While the Elmont Memorial Library did offer arts and crafts classes, Swaby lamented that there was no space in Elmont specifically dedicated to the arts, and neither was there a space for local artists to meet and network. So she got together with the rest of the Muscle Moms, and Elmont created a one-day public art gallery at Belmont Park on May 8.
“This is to send a message that our community is rich in culture and diversity,” Swaby said. “It was wonderful to have a space just for artists, even if it was only temporary, to showcase local talent.”
For months, the Muscle Moms searched the neighborhood and social media to find artists to take part in the gallery. Natasha Welch, one of the Muscle Moms, said the group found numerous painters, photographers, mixed-media and sketch artists willing to showcase their work for the local community.
One such artist was Ann Robert, 34, an Elmont resident who uses her work to donate money to the Education Seed Foundation in Jharkhand, India, which provides children there with the resources they need to succeed in school.
Robert, who works as a respiratory therapist at Cohen's Children's Medical Center, said she never had a passion for art when she was a child, but she did want to help children in need, which is why she works at Cohen’s. Then, about five years ago, when a trip to visit her family in India coincided with a spontaneous wine and painting class, Robert was inspired to sell paintings for charity.
“At first, the paintings looked like something a 1-year-old would make,” Robert, who had no artistic background, said. “But I started to get more into it, and then the custom orders began to come in online.”
Robert now sells her artwork on Etsy, an e-commerce website that focuses on homemade arts and crafts, which allows her to donate about $100 every month to the Education Seed Foundation, and she was more than willing to set up a table at the Elmont Art Gallery, where residents gathered to enjoy her work and even purchase a few pieces. She hopes to raise enough money to start her own nonprofit for children.

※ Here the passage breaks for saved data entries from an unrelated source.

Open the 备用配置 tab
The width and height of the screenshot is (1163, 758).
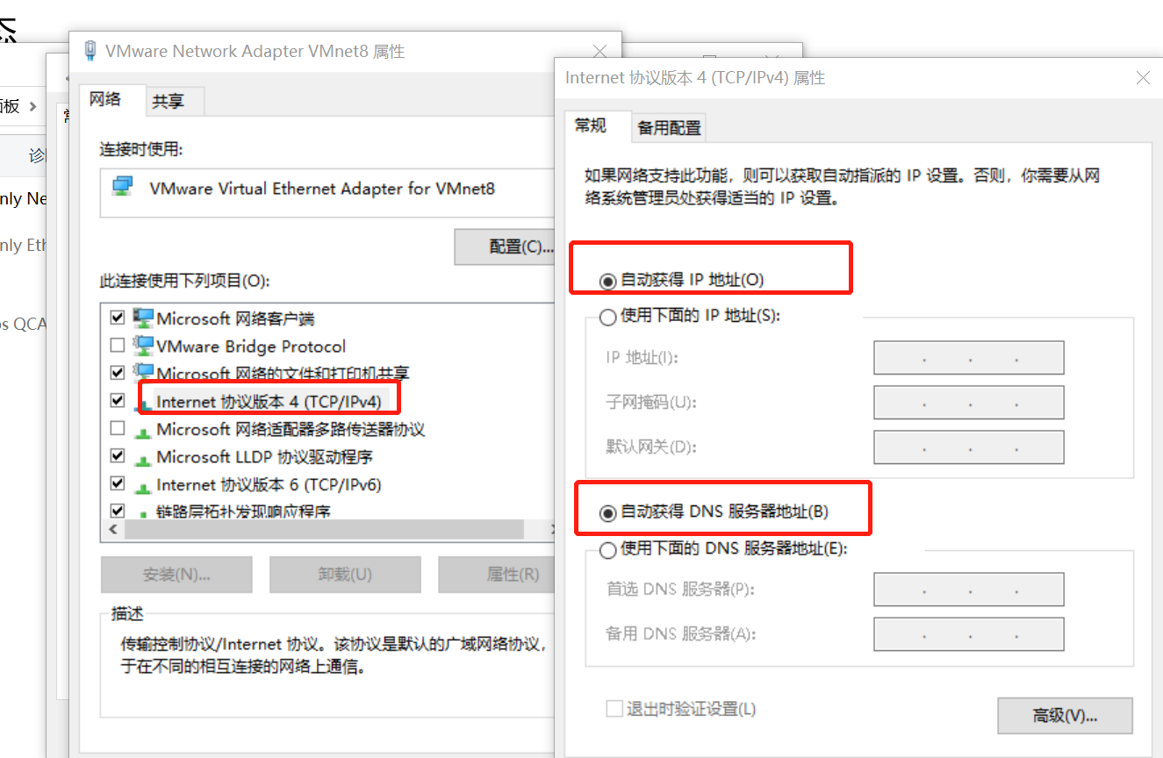pos(670,128)
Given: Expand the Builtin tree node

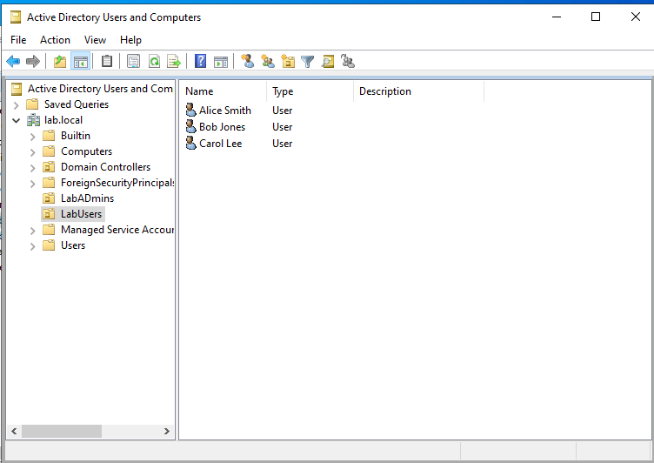Looking at the screenshot, I should click(33, 136).
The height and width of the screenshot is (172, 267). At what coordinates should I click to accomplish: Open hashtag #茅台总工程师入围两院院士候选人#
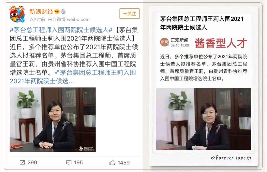(x=61, y=30)
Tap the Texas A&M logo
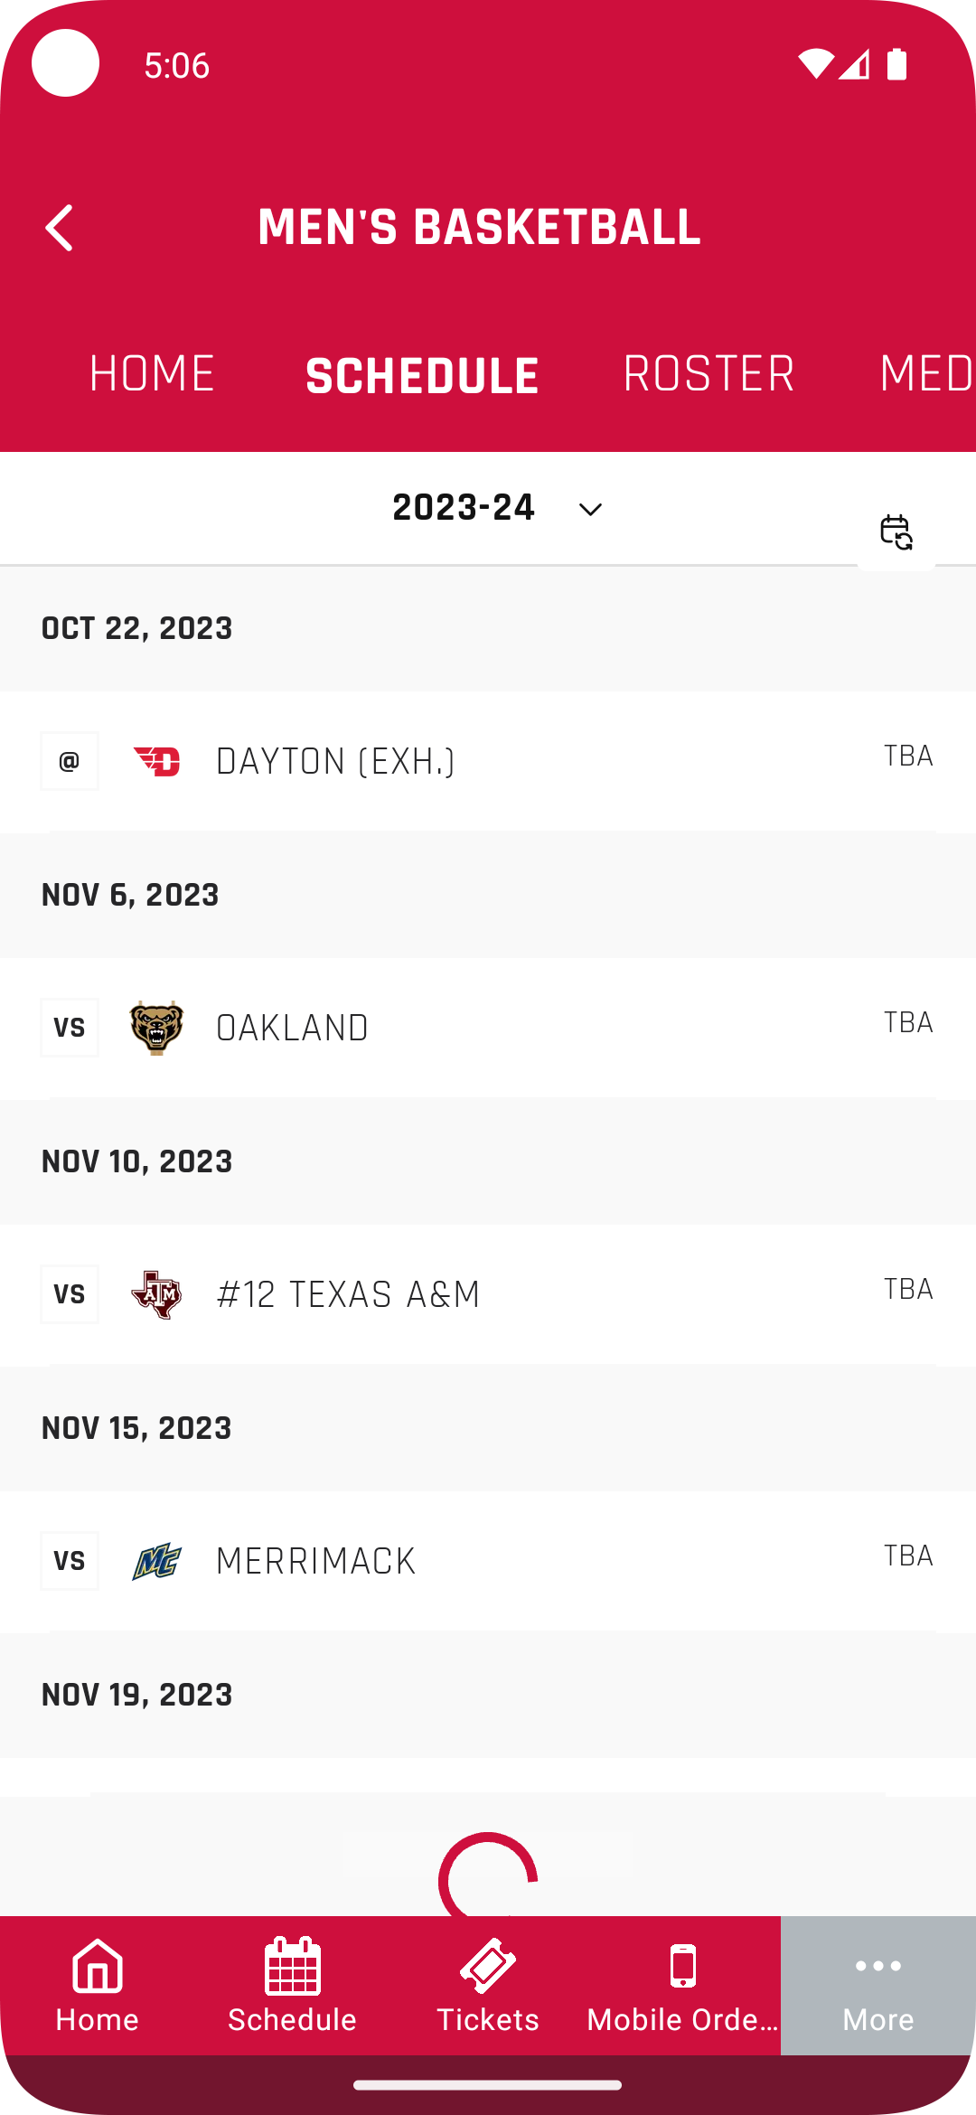The height and width of the screenshot is (2115, 976). (x=157, y=1294)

This philanthropic spirit resonated with Jude Amsel, the gallery director of the Gold Coast Arts Center in Great Neck, who helped advise and set up the Elmont Art Gallery. She said that a community filled with art becomes a culturally enriched place. She added that it also helps local artists thrive and give back to their communities.
“It’s clear in today’s world that art cannot and will not exist without community support,” Amsel said.
Textile artist William Daniels has firsthand experience when it comes to the power of local galleries. Daniels, a New York City artist who has his own gallery on display at the library throughout May, said the Elmont gallery reminded him of when he traveled to Lawrence, Kan., to exhibit his work at the Spencer Museum of Art. Daniels was originally hesitant about traveling to the Midwest, he said, but the people’s passion and appreciation over his work opened his eyes to the world of local exhibits.
When the Muscle Moms reached out to Daniels about their art gallery after seeing his work in the library, he jumped at the opportunity, but Daniels didn’t have any pieces to display, as they were already up at other galleries. So, in three weeks, he said, Daniels hurried to finish three pieces that he was working on about animal totems for the Elmont Art Gallery. As Daniels explained his brand of textile art, which seeks to further conversations about culture and social justice, he said he enjoys small galleries that bring artists together with neighborhood people.
“Local galleries bring cultural exchanges between people and promote local artists,” he said. “Here you can even have kids engage in actual conversations about the art they’re seeing. These events are important for the community and more significant for local artists.”
This was true for Denise Cardwel, of Valley Stream. Although she has had her paintings up in Boston and Philadelphia, she was nervous and excited to show her work to her neighbors. Cardwel, who goes by Austina in the art world, enjoyed explaining her artwork to the local viewers, who were drawn by her cubist paintings that seemed to mimic stained-glass windows.
As Cardwel, Robert and the other local artists conversed about their work with their neighbors, Welch, who had her own pieces of art on display, seemed satisfied at the turnout. She and Swaby said they were overjoyed that they had unearthed so many talented and giving people in their community. Although Swaby said organizing the event was hard work, she hoped it might be possible to make the art gallery a yearly event.
“We got the opportunity to see talent in our community and have them engage with us,” Welch said, “and it’s nice to know and show that we have creative neighbors right here in our neck of the woods.”